**Exercise aim:** Nothing in the records should change; write them all out again.

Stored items
# # #

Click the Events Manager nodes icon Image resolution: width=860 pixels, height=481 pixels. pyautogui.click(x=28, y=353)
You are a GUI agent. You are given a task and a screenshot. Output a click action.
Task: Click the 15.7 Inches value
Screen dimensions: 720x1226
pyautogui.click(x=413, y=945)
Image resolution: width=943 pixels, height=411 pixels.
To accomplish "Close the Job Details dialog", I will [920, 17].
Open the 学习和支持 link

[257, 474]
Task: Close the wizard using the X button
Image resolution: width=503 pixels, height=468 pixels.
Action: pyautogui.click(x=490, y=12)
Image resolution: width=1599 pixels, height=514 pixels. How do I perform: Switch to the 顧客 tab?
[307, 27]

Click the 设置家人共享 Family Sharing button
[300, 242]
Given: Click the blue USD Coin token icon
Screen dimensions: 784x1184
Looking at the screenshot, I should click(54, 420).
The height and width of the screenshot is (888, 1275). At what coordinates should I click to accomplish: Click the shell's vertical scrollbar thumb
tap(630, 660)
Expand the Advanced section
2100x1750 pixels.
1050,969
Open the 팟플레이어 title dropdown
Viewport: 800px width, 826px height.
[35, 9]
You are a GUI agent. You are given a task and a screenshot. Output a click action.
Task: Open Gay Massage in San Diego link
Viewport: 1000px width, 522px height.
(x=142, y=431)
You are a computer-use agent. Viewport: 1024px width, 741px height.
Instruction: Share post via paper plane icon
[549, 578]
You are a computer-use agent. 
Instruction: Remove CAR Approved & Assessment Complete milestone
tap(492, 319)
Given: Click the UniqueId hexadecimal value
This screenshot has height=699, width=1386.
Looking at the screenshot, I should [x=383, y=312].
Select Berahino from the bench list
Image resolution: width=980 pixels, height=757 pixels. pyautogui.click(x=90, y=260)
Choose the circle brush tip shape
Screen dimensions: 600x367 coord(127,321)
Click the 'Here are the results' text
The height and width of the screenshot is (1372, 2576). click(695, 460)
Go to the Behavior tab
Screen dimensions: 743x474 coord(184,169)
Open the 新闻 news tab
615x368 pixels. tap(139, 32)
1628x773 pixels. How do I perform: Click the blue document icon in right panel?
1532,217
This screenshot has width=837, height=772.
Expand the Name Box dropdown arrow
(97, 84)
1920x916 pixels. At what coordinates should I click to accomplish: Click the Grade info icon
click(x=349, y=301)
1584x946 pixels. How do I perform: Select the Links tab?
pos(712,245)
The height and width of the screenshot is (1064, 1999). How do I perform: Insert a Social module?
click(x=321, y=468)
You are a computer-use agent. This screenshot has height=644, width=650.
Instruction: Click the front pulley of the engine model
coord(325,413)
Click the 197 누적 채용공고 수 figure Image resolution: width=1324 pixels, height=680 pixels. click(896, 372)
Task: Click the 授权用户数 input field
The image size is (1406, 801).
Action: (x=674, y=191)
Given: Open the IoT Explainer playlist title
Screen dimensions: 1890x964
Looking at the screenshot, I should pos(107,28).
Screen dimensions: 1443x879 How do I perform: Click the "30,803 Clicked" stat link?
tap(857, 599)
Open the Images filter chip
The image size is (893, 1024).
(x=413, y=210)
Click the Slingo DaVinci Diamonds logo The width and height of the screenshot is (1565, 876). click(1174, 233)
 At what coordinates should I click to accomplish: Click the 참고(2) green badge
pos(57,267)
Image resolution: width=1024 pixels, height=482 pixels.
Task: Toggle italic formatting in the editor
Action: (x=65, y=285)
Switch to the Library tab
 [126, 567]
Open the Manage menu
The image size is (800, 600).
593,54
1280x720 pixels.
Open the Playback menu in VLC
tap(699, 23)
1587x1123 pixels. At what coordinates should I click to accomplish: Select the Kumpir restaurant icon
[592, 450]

# # #

**Task solution:**
Click the Events Manager nodes icon Image resolution: width=860 pixels, height=481 pixels. pyautogui.click(x=28, y=353)
You are a GUI agent. You are given a task and a screenshot. Output a click action.
Task: Click the 15.7 Inches value
Screen dimensions: 720x1226
pyautogui.click(x=413, y=945)
Image resolution: width=943 pixels, height=411 pixels.
To accomplish "Close the Job Details dialog", I will [920, 17].
Open the 学习和支持 link

[257, 474]
Task: Close the wizard using the X button
Image resolution: width=503 pixels, height=468 pixels.
Action: pyautogui.click(x=490, y=12)
Image resolution: width=1599 pixels, height=514 pixels. How do I perform: Switch to the 顧客 tab?
[307, 27]

Click the 设置家人共享 Family Sharing button
[300, 242]
Given: Click the blue USD Coin token icon
Screen dimensions: 784x1184
Looking at the screenshot, I should click(54, 420).
The height and width of the screenshot is (888, 1275). At what coordinates should I click to accomplish: Click the shell's vertical scrollbar thumb
tap(630, 660)
Expand the Advanced section
2100x1750 pixels.
1050,969
Open the 팟플레이어 title dropdown
Viewport: 800px width, 826px height.
[35, 9]
You are a GUI agent. You are given a task and a screenshot. Output a click action.
Task: Open Gay Massage in San Diego link
Viewport: 1000px width, 522px height.
(x=142, y=431)
You are a computer-use agent. Viewport: 1024px width, 741px height.
Instruction: Share post via paper plane icon
[549, 578]
You are a computer-use agent. 
Instruction: Remove CAR Approved & Assessment Complete milestone
tap(492, 319)
Given: Click the UniqueId hexadecimal value
This screenshot has height=699, width=1386.
Looking at the screenshot, I should [x=383, y=312].
Select Berahino from the bench list
Image resolution: width=980 pixels, height=757 pixels. pyautogui.click(x=90, y=260)
Choose the circle brush tip shape
Screen dimensions: 600x367 coord(127,321)
Click the 'Here are the results' text
The height and width of the screenshot is (1372, 2576). click(695, 460)
Go to the Behavior tab
Screen dimensions: 743x474 coord(184,169)
Open the 新闻 news tab
615x368 pixels. tap(139, 32)
1628x773 pixels. How do I perform: Click the blue document icon in right panel?
1532,217
This screenshot has width=837, height=772.
Expand the Name Box dropdown arrow
(97, 84)
1920x916 pixels. At what coordinates should I click to accomplish: Click the Grade info icon
click(x=349, y=301)
1584x946 pixels. How do I perform: Select the Links tab?
pos(712,245)
The height and width of the screenshot is (1064, 1999). How do I perform: Insert a Social module?
click(x=321, y=468)
You are a computer-use agent. This screenshot has height=644, width=650.
Instruction: Click the front pulley of the engine model
coord(325,413)
Click the 197 누적 채용공고 수 figure Image resolution: width=1324 pixels, height=680 pixels. click(896, 372)
Task: Click the 授权用户数 input field
The image size is (1406, 801).
Action: (x=674, y=191)
Given: Open the IoT Explainer playlist title
Screen dimensions: 1890x964
Looking at the screenshot, I should pos(107,28).
Screen dimensions: 1443x879 How do I perform: Click the "30,803 Clicked" stat link?
tap(857, 599)
Open the Images filter chip
The image size is (893, 1024).
(x=413, y=210)
Click the Slingo DaVinci Diamonds logo The width and height of the screenshot is (1565, 876). click(1174, 233)
 At what coordinates should I click to accomplish: Click the 참고(2) green badge
pos(57,267)
Image resolution: width=1024 pixels, height=482 pixels.
Task: Toggle italic formatting in the editor
Action: (x=65, y=285)
Switch to the Library tab
 [126, 567]
Open the Manage menu
The image size is (800, 600).
593,54
1280x720 pixels.
Open the Playback menu in VLC
tap(699, 23)
1587x1123 pixels. At what coordinates should I click to accomplish: Select the Kumpir restaurant icon
[592, 450]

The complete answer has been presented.